Exercise description: Would you transcribe exactly the lines from the one containing "Click the Lightweight" to the last line of the data below, both ends included, but none of the pictures?

Given records START

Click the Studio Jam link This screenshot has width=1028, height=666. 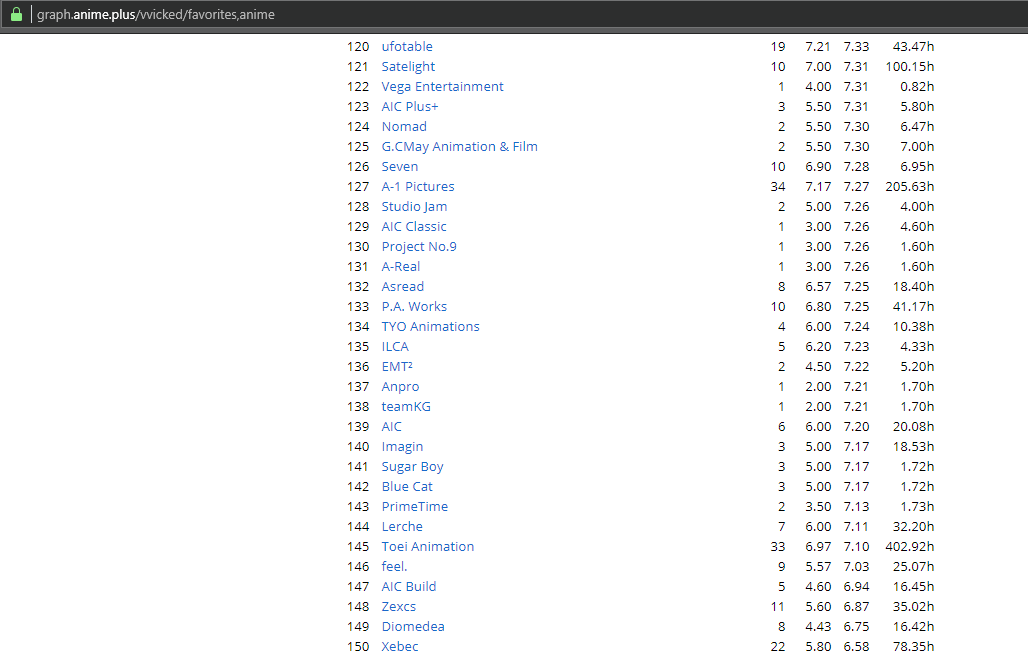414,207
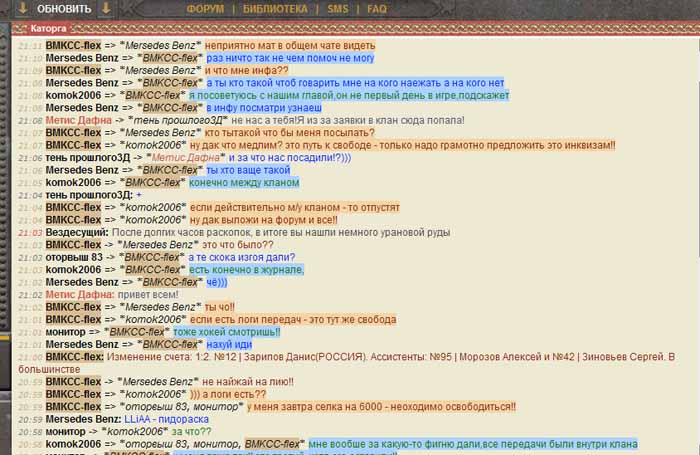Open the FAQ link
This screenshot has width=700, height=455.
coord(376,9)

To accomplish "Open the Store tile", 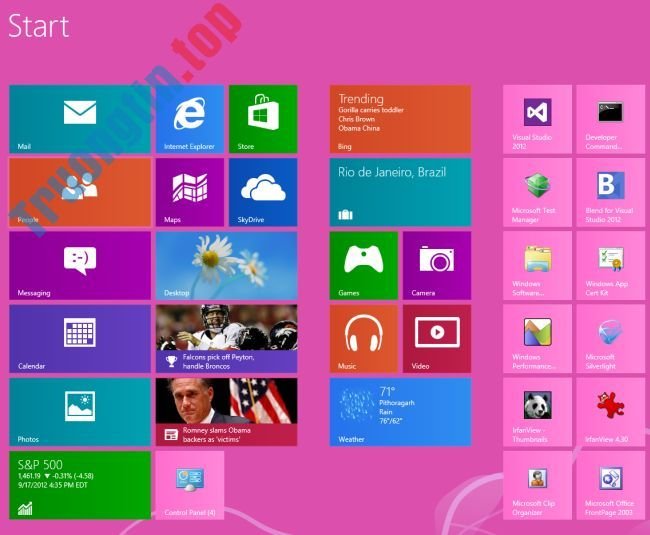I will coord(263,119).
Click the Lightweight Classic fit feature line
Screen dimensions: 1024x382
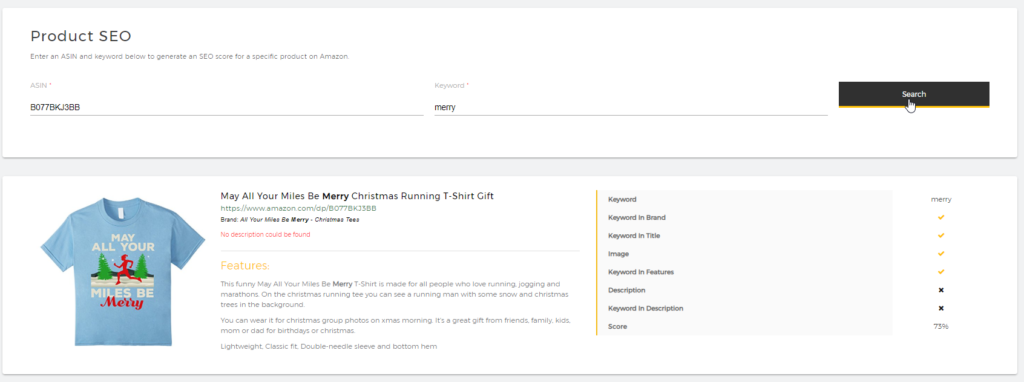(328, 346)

Given records END

Solution for this problem:
Click the Lightweight Classic fit feature line
Screen dimensions: 1024x382
(328, 346)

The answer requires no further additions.